Extracted data START

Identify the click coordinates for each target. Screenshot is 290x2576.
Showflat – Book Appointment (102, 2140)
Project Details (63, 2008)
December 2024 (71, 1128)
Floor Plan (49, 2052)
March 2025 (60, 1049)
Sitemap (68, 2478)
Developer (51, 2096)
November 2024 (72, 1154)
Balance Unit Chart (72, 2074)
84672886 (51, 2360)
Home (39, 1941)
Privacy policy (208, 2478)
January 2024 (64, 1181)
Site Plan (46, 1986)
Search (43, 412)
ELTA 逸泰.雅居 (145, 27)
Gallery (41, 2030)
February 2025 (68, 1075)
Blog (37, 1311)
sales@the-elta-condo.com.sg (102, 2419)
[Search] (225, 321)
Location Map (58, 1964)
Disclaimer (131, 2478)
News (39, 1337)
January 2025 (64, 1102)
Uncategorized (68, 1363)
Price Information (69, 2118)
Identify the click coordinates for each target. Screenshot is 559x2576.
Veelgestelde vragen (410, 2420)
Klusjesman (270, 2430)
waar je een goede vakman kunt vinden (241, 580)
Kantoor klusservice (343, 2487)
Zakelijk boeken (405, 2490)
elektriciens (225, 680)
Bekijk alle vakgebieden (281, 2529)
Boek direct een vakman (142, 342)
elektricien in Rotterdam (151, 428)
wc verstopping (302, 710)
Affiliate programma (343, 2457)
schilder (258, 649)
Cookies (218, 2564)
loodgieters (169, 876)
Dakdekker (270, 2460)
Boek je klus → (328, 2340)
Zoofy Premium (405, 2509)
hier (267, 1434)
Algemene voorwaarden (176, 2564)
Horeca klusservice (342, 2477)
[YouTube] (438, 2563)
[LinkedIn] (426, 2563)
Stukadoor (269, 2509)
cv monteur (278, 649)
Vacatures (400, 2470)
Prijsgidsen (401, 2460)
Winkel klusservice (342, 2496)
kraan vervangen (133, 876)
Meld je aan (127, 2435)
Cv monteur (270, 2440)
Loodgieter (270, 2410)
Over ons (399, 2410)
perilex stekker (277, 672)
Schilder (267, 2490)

Extracted data END
Extracted data START

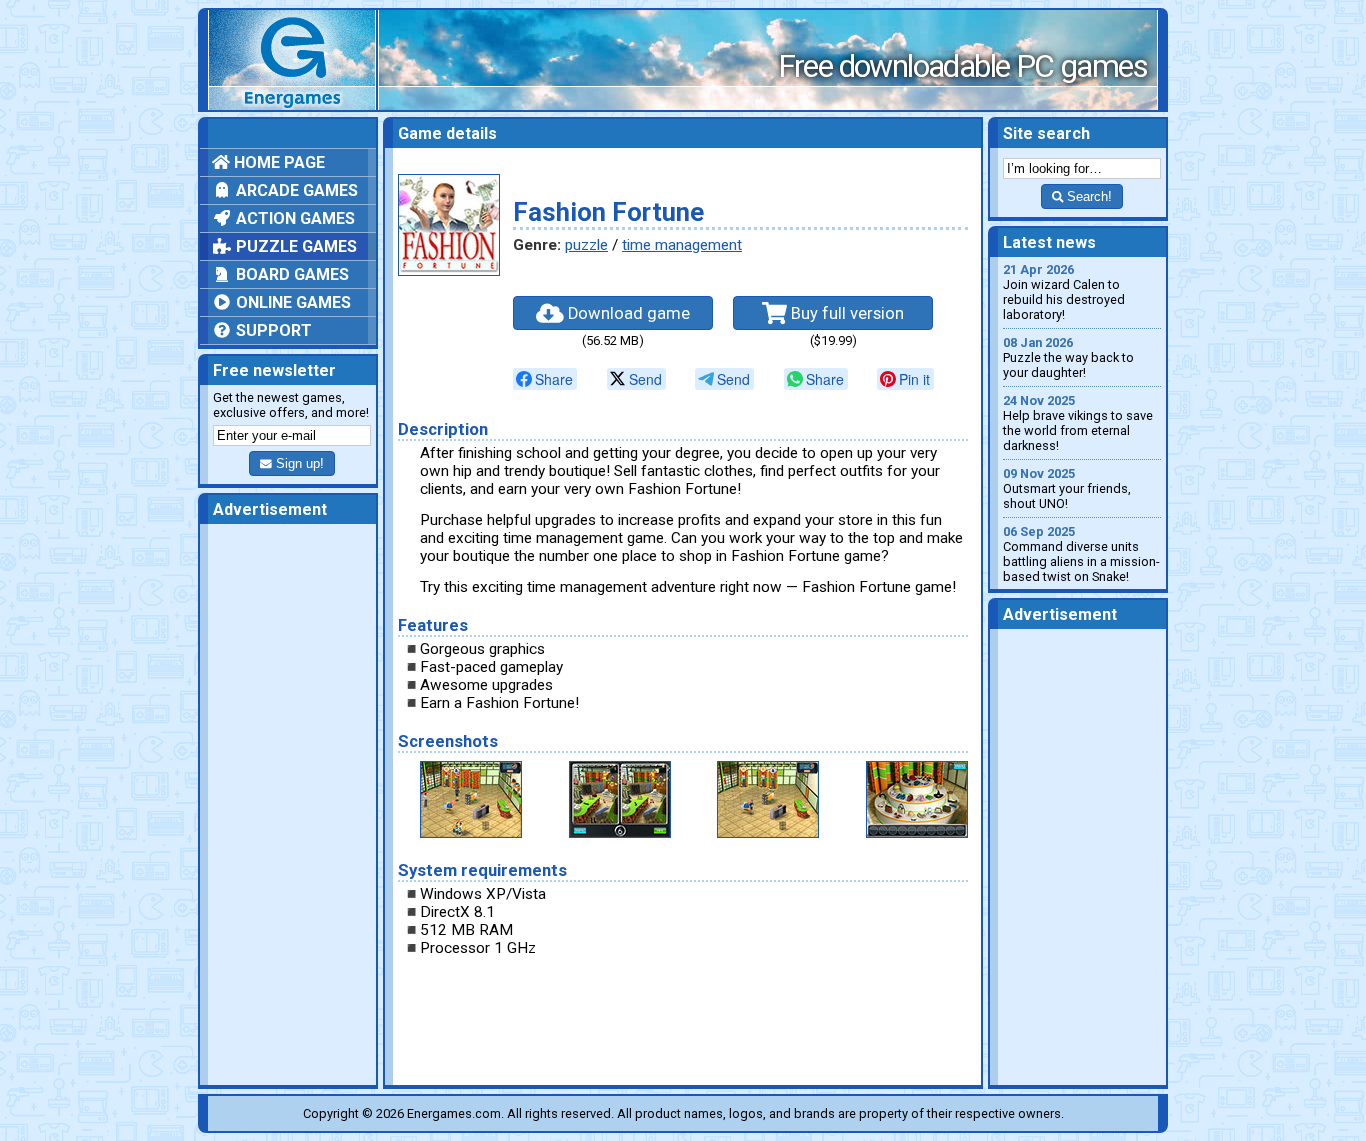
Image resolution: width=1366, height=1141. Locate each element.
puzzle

Extracted data END
Extracted data START

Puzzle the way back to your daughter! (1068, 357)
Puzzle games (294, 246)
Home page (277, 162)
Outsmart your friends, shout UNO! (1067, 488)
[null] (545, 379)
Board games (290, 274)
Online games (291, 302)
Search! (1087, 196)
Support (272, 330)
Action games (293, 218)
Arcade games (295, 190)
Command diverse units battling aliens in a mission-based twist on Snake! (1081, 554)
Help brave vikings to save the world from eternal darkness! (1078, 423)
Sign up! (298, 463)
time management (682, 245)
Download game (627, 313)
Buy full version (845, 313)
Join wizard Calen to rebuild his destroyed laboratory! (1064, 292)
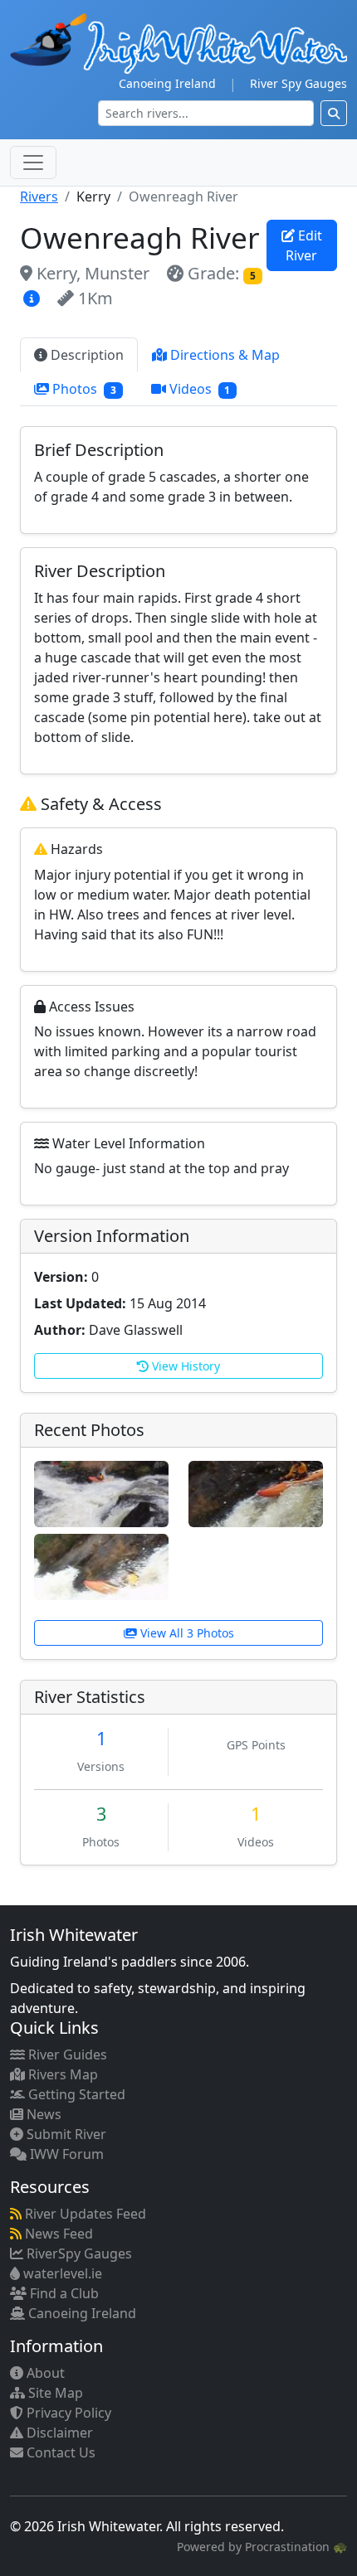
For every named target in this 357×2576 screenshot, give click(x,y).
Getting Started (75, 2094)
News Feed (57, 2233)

Extracted data END

## Directions:
Reproduce exactly the entries above, limited to the lines from the one with "Screenshot is 290x2576." through the one with "Schilder (267, 2490)", both included.

## Result:
Identify the click coordinates for each target. Screenshot is 290x2576.
Showflat – Book Appointment (102, 2140)
Project Details (63, 2008)
December 2024 (71, 1128)
Floor Plan (49, 2052)
March 2025 (60, 1049)
Sitemap (68, 2478)
Developer (51, 2096)
November 2024 (72, 1154)
Balance Unit Chart (72, 2074)
84672886 (51, 2360)
Home (39, 1941)
Privacy policy (208, 2478)
January 2024 (64, 1181)
Site Plan (46, 1986)
Search (43, 412)
ELTA 逸泰.雅居 (145, 27)
Gallery (41, 2030)
February 2025 (68, 1075)
Blog (37, 1311)
sales@the-elta-condo.com.sg (102, 2419)
[Search] (225, 321)
Location Map (58, 1964)
Disclaimer (131, 2478)
News (39, 1337)
January 2025 (64, 1102)
Uncategorized (68, 1363)
Price Information (69, 2118)
Identify the click coordinates for each target. Screenshot is 559x2576.
Veelgestelde vragen (410, 2420)
Klusjesman (270, 2430)
waar je een goede vakman kunt vinden (241, 580)
Kantoor klusservice (343, 2487)
Zakelijk boeken (405, 2490)
elektriciens (225, 680)
Bekijk alle vakgebieden (281, 2529)
Boek direct een vakman (142, 342)
elektricien in Rotterdam (151, 428)
wc verstopping (302, 710)
Affiliate programma (343, 2457)
schilder (258, 649)
Cookies (218, 2564)
loodgieters (169, 876)
Dakdekker (270, 2460)
Boek je klus → (328, 2340)
Zoofy Premium (405, 2509)
hier (267, 1434)
Algemene voorwaarden (176, 2564)
Horeca klusservice (342, 2477)
[YouTube] (438, 2563)
[LinkedIn] (426, 2563)
Stukadoor (269, 2509)
cv monteur (278, 649)
Vacatures (400, 2470)
Prijsgidsen (401, 2460)
Winkel klusservice (342, 2496)
kraan vervangen (133, 876)
Meld je aan (127, 2435)
Cv monteur (270, 2440)
Loodgieter (270, 2410)
Over ons (399, 2410)
perilex stekker (277, 672)
Schilder (267, 2490)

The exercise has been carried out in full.